Wann bestehen trotz langer Krankheit gute Chancen auf eine Abfindung?
Auch wenn die Situation schwierig erscheint, gibt es Konstellationen, in denen eine Abfindung realistisch ist:
- Hohes Einkommen: Bei Führungskräften oder Gutverdienern (z.B. ab 5.000 – 6.000 € aufwärts) kann der Arbeitgeber ein Interesse haben, das Arbeitsverhältnis sauber zu beenden, um die Position neu zu besetzen und mögliche (wenn auch geringe) Restrisiken einer Rückkehr auszuschließen.
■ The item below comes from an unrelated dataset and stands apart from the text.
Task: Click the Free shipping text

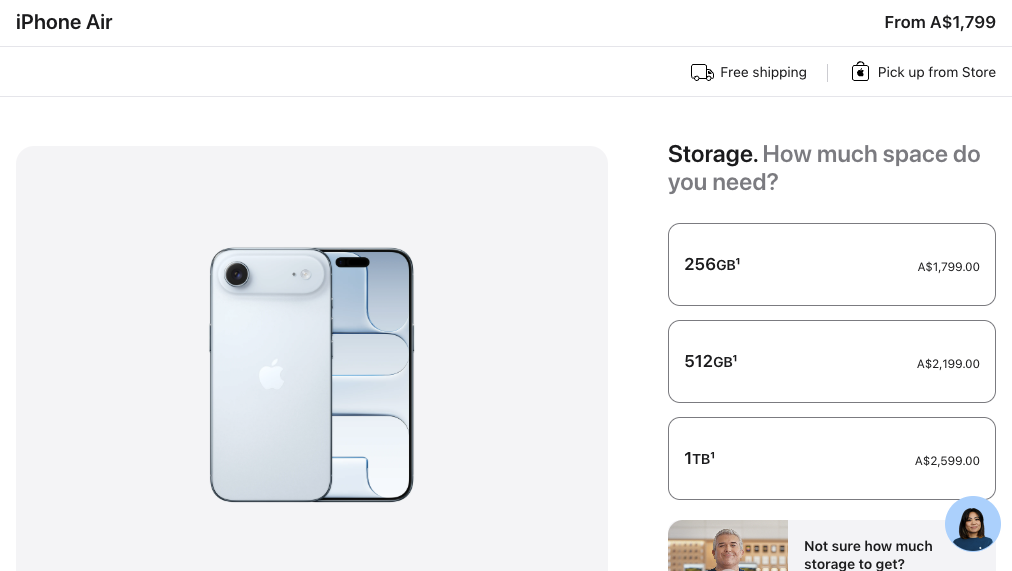Action: click(x=763, y=72)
- Laufende Zahlungen: Wenn der Arbeitgeber Ihnen trotz Krankheit weiterhin bestimmte Zahlungen leistet (z.B. vertraglich zugesichertes Weihnachts- oder Urlaubsgeld), hat er weiterhin ein finanzielles Interesse an einer Lösung.
- Einleitung eines BEM (Betriebliches Eingliederungsmanagement): Wenn der Arbeitgeber ein BEM-Verfahren einleiten will, kann dies ein exzellenter Anknüpfungspunkt für Abfindungsverhandlungen sein. (Suchen Sie hierzu auch nach Videos zum Thema „Abfindung aus BEM rausholen“).
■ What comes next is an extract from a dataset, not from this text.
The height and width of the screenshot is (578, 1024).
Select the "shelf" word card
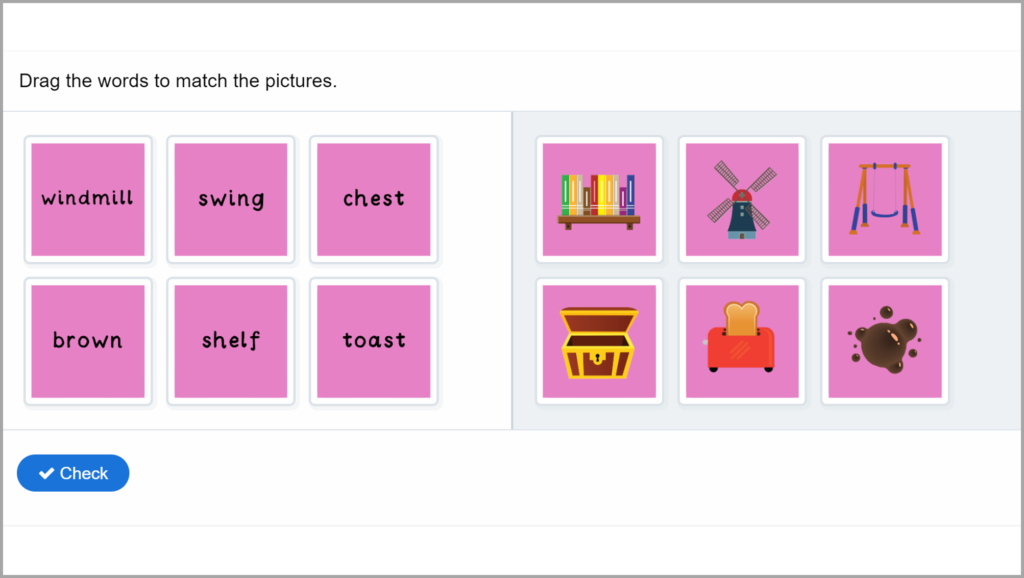tap(231, 341)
- Vorbereitung einer krankheitsbedingten Kündigung: Wenn der Arbeitgeber signalisiert, dass er eine krankheitsbedingte Kündigung in Erwägung zieht, können Sie Ihren Kündigungsschutz „verkaufen“.
- Forderung nach einem leidensgerechten Arbeitsplatz: Manchmal kann die (berechtigte) Forderung nach einem leidensgerechten Arbeitsplatz den Arbeitgeber dazu bewegen, stattdessen eine Abfindung anzubieten.
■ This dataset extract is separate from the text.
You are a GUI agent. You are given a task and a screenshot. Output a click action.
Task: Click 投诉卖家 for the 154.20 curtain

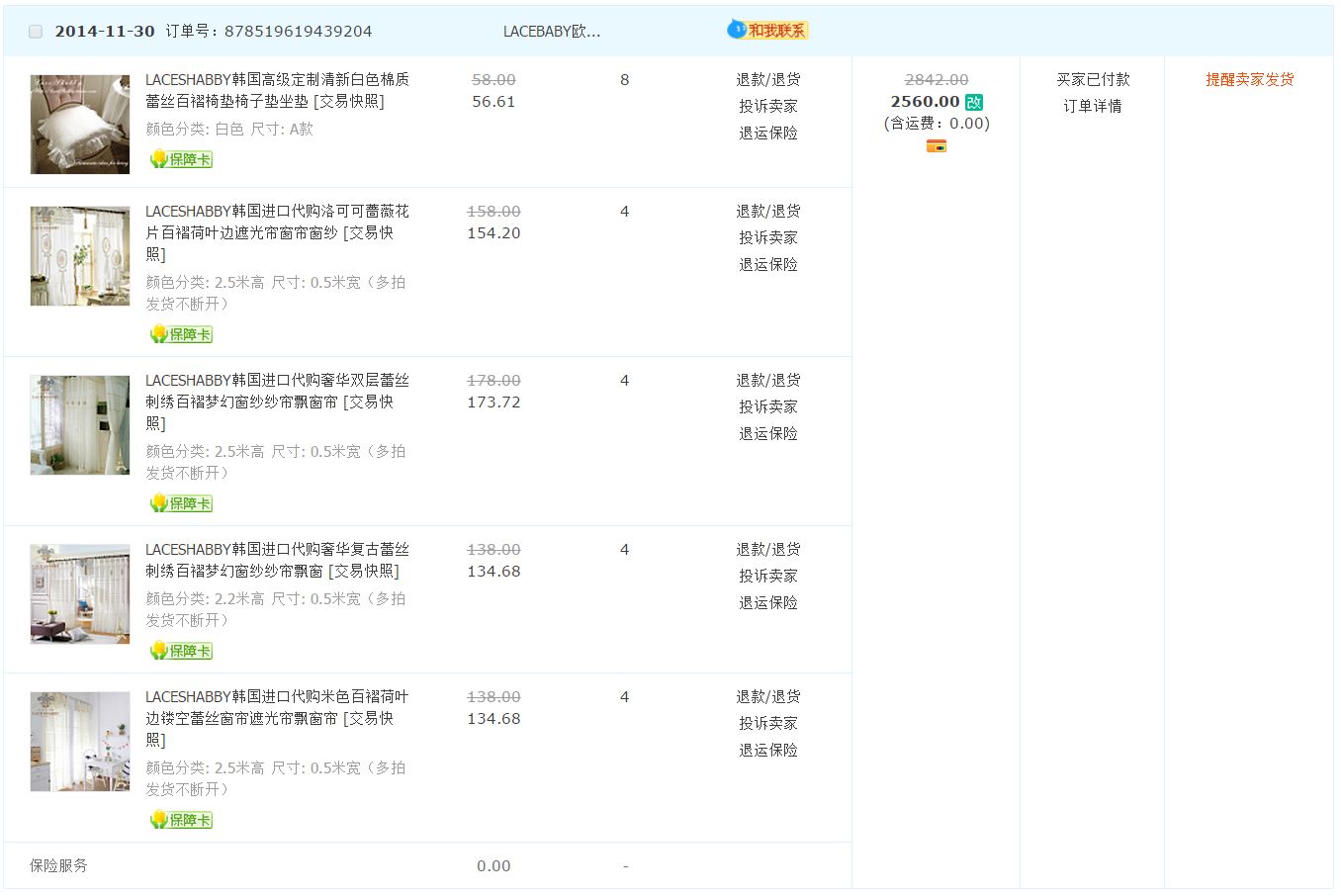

- „Unkluge“ Arbeitgeber oder Anwälte: Nicht jeder Arbeitgeber handelt rein rational. Manchmal wollen sie einen Mitarbeiter einfach „aus den Büchern haben“, unabhängig von der reinen Kosten-Nutzen-Rechnung.
Die ehrliche Einschätzung des Anwalts
Seriöse Anwälte werden Ihnen ehrlich sagen, wie Ihre Chancen stehen. Wenn ein Anwalt einen Fall ablehnt, obwohl er auf Abfindungen spezialisiert ist, dann oft aus gutem Grund:
- Keine realistischen Erfolgsaussichten: Es macht keinen Sinn, Geld (Ihr eigenes oder das der Rechtsschutzversicherung) für ein aussichtsloses Unterfangen zu verbrennen.
- Vermeidung von Enttäuschungen: Falsche Hoffnungen zu wecken und dann keine Ergebnisse zu liefern, führt zu Frustration und schadet dem Ruf.
Es geht nicht darum, Mandanten abzuwimmeln, sondern verantwortungsvoll zu beraten.
Was können Sie tun?
- Selbstanalyse: Fragen Sie sich kritisch: Warum sollte mein Arbeitgeber mir eine Abfindung zahlen, wenn er mich (aus seiner Sicht) ohnehin „los“ ist oder ich ihm keine Kosten verursache?
- Suchen Sie Anknüpfungspunkte: Gibt es Signale für ein BEM? Plant der Arbeitgeber eine Kündigung? Gibt es andere Druckmittel?
Holen Sie eine ehrliche Einschätzung ein: Sprechen Sie mit einem spezialisierten Anwalt für Arbeitsrecht. Schildern Sie Ihre Situation (anonymisiert, falls Sie Kommentare in öffentlichen Foren nutzen) und lassen Sie prüfen, ob es realistische Ansatzpunkte gibt. Auch wenn 50 Anwälte vorher abgewunken haben – eine erneute, spezialisierte Prüfung kann manchmal neue Aspekte aufzeigen, aber erwarten Sie keine Wunder, wo keine Grundlage ist.
Handeln Sie bei konkreten Schritten des Arbeitgebers: Wenn eine Kündigung oder ein Aufhebungsvertrag auf dem Tisch liegt, ist die Situation anders, und professionelle Hilfe ist fast immer ratsam.
Fazit: Realismus ist entscheidend
Eine Abfindung bei langer Krankheit ist kein Selbstläufer. Die Chancen hängen stark von den individuellen Umständen, dem Verhalten des Arbeitgebers und Ihrer Verhandlungsposition ab. Eine ehrliche Analyse der Situation und professionelle Beratung sind entscheidend, um zu einer realistischen Einschätzung und möglicherweise zu einer zufriedenstellenden Lösung zu gelangen.